■ CONSIGNES DE TRAVAIL ■
1. D'après la décision, à quelle date l'Autorité des marchés financiers et Alexandre Giroux ont-ils conclu leur accord ?
2. Veuillez recopier fidèlement le passage de la décision qui va de "GROUPE COURTIERS EXPERTS" à "et alexandre giroux)", ces deux extrémités comprises.

■ TEXTE FOURNI ■
= = = = =

AUTORITÉ DES MARCHÉS FINANCIERS

Partie demanderesse

c.

ALEXANDRE GIROUX

et

JEAN-FRANÇOIS SOUCY

et

ÉRIC ASSELIN

et

GROUPE COURTIERS EXPERTS INC.

Parties intimées

 

 

DÉCISION

(demande d’entériner un accord conclu entre l’autorité des marchés financiers et alexandre giroux)

 

 

APERÇU

  1.                 L’Autorité des marchés financiers (« l’Autorité ») et Alexandre Giroux demandent au Tribunal d’entériner un accord conclu entre eux le 9 octobre 2024 (« Accord »)[1]. La loi prévoit que le Tribunal peut « entériner un accord, s’il est conforme à la loi »[2]. Le Tribunal doit donc déterminer si l’accord est « conforme à la loi » lui permettant de prononcer les ordonnances suggérées par les parties.
  2.                 Pour les motifs qui suivent, le Tribunal conclut que l’Accord est « conforme à la loi » en ce qu’il permet d’établir clairement l’existence de manquements à la Loi sur la distribution de produits et services financiers[3] LDPSF ») ainsi qu’au Règlement sur l’exercice des activités des représentants[4] et d’établir le caractère raisonnable des ordonnances suggérées par les parties.

ANALYSE

  1.                 Les critères permettant d’établir si un accord est « conforme à la loi » ont été plus amplement exposés dans l’affaire Autorité des marchés financiers c. Moreau[5]. Essentiellement, un accord est « conforme à la loi » s’il permet au Tribunal (i) d’établir l’existence d’un manquement aux lois qui relèvent de sa compétence ou d’un acte contraire à l’intérêt public selon les dispositions applicables[6] et (ii) de déterminer le caractère raisonnable des ordonnances suggérées par les parties[7], en ce qu’elles permettent d’atteindre les objectifs de protection du public[8].

= = = = =

■ Enregistrements conservés ■
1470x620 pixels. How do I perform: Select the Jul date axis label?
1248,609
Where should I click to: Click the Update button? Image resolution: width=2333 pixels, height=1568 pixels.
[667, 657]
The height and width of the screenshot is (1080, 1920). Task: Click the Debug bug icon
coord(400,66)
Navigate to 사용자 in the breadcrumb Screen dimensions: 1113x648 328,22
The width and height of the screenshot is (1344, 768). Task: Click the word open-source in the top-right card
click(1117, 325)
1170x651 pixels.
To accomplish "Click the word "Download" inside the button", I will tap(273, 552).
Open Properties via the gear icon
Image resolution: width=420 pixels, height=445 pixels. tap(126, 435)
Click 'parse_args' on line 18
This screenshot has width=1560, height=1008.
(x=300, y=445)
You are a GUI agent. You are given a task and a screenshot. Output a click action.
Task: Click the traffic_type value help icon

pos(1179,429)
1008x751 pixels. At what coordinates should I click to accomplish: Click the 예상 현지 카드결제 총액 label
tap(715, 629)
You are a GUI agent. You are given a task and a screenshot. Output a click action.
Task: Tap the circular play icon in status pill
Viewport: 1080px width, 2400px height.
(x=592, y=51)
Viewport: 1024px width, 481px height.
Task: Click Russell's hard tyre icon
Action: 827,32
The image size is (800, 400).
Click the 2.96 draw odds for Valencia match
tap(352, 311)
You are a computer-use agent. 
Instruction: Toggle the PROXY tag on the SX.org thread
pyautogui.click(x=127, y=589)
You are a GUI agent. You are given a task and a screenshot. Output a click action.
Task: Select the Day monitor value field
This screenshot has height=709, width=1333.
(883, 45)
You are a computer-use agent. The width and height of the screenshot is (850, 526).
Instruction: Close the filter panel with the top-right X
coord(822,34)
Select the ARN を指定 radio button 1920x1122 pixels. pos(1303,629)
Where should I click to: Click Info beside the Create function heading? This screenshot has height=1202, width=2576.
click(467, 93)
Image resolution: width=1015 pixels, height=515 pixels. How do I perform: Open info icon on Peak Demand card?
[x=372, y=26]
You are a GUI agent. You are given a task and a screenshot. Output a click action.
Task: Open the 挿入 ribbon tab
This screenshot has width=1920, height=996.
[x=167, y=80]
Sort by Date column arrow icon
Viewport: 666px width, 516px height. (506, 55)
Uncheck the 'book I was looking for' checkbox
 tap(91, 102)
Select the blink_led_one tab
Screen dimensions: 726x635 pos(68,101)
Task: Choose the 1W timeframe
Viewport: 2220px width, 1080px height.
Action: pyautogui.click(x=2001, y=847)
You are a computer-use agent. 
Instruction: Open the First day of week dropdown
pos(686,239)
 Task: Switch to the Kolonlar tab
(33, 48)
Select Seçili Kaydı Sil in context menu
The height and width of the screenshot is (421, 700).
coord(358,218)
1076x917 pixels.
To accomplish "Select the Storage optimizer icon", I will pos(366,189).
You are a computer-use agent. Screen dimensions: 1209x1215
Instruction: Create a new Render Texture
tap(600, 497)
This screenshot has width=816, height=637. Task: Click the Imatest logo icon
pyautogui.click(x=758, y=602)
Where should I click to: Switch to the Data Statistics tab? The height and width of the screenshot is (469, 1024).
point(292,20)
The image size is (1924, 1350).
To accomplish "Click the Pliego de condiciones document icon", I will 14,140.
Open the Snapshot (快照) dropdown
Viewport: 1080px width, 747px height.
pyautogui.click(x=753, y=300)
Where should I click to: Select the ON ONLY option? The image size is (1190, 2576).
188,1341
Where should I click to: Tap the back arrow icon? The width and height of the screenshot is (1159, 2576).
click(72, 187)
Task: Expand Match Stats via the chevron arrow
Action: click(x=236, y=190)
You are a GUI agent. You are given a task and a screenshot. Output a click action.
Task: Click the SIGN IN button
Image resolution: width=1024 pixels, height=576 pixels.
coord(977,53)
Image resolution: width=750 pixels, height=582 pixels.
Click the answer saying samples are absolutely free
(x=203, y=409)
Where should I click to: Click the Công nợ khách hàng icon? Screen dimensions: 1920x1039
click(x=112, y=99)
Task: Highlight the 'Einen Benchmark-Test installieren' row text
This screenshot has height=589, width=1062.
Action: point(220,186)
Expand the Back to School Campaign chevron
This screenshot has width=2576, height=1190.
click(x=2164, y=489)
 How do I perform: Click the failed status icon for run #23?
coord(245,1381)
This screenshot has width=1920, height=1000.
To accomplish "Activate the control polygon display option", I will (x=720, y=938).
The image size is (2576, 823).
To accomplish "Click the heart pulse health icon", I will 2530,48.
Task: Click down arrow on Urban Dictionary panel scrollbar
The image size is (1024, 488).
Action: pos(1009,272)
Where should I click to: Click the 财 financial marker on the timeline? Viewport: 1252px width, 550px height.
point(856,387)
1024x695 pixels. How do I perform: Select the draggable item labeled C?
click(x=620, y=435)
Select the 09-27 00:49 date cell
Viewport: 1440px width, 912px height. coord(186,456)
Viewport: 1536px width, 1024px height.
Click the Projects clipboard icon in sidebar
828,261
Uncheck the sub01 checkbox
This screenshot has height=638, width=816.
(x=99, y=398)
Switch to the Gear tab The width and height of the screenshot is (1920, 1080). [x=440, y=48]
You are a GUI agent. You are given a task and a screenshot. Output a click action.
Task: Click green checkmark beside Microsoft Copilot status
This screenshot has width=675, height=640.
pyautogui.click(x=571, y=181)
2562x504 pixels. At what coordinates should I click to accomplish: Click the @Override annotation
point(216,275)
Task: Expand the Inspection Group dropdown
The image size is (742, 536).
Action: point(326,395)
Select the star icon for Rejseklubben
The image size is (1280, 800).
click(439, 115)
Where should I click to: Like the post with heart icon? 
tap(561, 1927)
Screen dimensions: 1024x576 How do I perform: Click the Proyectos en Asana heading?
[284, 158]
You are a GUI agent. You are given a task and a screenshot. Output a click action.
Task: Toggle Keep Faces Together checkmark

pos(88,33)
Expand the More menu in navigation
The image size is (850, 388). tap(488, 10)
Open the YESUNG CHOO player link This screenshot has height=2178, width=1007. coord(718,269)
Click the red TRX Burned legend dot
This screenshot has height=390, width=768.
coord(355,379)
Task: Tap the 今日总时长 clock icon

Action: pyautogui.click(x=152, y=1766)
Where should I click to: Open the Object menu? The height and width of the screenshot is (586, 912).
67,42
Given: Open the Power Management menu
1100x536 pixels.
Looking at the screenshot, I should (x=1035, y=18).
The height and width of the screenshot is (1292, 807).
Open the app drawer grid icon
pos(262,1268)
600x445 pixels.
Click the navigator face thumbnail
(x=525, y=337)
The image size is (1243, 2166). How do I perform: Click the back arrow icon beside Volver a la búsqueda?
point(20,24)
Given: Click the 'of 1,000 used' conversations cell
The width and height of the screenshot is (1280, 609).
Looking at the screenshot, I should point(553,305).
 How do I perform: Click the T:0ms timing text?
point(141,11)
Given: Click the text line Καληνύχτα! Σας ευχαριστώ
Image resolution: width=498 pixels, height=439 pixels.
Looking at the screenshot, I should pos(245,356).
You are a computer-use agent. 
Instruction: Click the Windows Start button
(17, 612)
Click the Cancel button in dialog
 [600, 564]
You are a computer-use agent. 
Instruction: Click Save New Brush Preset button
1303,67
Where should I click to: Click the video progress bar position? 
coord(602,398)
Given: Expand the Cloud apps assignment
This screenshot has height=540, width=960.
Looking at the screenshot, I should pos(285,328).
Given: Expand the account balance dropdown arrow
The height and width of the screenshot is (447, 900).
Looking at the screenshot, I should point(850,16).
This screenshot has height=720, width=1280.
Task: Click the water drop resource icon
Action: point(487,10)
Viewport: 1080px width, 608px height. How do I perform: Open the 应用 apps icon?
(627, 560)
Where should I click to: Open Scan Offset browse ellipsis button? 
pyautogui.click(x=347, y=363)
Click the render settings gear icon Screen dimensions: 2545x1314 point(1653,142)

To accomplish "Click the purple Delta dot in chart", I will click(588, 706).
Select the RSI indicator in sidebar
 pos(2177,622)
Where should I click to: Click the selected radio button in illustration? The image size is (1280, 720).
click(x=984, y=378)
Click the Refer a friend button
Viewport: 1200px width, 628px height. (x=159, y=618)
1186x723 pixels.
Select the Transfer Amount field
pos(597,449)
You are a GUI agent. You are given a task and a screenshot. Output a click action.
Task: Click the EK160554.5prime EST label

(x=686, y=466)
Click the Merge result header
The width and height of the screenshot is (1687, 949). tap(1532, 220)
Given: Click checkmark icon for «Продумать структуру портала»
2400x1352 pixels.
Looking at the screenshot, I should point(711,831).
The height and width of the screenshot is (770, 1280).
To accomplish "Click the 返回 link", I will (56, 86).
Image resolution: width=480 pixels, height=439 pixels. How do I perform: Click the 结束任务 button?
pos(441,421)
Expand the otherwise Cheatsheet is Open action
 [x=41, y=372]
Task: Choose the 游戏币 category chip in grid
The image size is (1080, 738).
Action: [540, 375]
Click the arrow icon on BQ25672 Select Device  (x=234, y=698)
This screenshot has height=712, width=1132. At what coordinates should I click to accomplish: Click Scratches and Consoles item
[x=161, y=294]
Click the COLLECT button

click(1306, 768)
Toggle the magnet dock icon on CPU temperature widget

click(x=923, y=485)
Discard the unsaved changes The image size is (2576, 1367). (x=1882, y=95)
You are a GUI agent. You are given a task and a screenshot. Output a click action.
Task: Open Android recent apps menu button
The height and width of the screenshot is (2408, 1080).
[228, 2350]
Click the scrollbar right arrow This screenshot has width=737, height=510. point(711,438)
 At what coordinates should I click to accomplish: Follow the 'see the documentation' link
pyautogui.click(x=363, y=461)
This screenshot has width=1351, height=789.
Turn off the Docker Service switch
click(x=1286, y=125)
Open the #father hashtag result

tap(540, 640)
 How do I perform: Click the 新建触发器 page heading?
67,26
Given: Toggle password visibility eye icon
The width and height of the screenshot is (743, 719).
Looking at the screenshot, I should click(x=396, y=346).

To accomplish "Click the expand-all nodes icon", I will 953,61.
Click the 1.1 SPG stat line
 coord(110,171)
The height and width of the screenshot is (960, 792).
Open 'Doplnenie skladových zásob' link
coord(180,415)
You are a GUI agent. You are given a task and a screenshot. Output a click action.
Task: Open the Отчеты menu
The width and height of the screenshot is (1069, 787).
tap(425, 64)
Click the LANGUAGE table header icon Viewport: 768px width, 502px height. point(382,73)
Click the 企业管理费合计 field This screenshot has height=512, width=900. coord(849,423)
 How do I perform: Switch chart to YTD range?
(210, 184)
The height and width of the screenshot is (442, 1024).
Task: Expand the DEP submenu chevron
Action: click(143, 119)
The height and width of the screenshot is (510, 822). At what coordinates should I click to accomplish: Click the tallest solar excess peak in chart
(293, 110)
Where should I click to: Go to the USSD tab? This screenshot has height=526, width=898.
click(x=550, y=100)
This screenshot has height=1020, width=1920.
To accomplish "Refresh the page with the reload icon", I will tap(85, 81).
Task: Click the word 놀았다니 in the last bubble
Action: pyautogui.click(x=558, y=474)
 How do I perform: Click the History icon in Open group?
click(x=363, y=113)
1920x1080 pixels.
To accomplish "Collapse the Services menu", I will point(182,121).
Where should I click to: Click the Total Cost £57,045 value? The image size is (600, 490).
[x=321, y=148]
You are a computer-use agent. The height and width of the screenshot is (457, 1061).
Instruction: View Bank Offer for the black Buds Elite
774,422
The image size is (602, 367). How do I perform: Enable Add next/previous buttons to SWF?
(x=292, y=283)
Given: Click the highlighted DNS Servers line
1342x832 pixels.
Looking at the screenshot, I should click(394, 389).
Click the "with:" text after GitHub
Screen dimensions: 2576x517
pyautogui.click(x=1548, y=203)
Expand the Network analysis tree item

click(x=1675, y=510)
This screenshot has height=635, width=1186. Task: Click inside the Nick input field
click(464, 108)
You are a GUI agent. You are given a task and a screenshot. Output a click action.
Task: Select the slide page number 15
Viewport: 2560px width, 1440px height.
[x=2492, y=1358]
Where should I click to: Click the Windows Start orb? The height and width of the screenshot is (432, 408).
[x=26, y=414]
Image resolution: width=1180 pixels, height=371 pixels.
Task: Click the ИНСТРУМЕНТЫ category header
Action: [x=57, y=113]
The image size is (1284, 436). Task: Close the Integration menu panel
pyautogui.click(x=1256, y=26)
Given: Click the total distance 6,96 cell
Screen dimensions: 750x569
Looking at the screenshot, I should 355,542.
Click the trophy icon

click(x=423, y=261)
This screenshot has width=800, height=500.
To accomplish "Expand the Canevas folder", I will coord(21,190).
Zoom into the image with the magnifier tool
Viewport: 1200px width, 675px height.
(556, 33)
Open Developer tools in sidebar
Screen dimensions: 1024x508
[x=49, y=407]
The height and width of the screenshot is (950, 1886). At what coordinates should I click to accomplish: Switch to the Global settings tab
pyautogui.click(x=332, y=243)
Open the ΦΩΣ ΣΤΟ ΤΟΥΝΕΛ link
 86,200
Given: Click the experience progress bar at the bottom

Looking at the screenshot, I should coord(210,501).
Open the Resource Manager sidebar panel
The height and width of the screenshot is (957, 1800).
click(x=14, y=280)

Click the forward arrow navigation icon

= = = = =

■ RÉPONSES CORRECTES ■
1. Le 9 octobre 2024.

2.
GROUPE COURTIERS EXPERTS INC.

Parties intimées

 

 

DÉCISION

(demande d’entériner un accord conclu entre l’autorité des marchés financiers et alexandre giroux)